- Objective:
Convert the stretch of the listing from the line containing "Task: Expand the Verizon folder tree node" through the end of the listing into a JSON list of strings, one string per line, leaving out blank lines.

- Provided material:
+---+
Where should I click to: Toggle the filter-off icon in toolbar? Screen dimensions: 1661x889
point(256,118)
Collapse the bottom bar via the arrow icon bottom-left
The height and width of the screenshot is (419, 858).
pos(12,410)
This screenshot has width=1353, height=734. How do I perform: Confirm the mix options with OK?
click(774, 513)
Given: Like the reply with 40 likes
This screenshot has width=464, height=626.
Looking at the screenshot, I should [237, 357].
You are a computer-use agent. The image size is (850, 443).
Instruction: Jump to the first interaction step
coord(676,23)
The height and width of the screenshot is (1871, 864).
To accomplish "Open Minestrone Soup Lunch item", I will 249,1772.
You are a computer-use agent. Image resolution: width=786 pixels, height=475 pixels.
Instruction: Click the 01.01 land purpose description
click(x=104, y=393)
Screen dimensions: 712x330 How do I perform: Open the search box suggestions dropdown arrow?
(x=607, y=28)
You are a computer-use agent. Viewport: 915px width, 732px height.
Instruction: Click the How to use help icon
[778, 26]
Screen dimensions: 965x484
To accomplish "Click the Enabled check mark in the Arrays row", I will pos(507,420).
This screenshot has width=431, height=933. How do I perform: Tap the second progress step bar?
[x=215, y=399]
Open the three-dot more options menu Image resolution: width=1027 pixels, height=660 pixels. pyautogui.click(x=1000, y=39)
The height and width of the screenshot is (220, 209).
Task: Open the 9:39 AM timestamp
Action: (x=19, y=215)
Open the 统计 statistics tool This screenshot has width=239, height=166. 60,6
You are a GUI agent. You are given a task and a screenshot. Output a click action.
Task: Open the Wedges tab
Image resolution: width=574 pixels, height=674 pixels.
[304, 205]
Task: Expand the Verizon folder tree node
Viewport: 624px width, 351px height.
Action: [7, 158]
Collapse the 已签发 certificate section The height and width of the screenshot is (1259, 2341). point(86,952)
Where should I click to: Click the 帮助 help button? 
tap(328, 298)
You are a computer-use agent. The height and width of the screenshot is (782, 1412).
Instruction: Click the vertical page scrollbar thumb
+---+
- Written solution:
[
  "Task: Expand the Verizon folder tree node",
  "Viewport: 624px width, 351px height.",
  "Action: [7, 158]",
  "Collapse the 已签发 certificate section The height and width of the screenshot is (1259, 2341). point(86,952)",
  "Where should I click to: Click the 帮助 help button? ",
  "tap(328, 298)",
  "You are a computer-use agent. The height and width of the screenshot is (782, 1412).",
  "Instruction: Click the vertical page scrollbar thumb"
]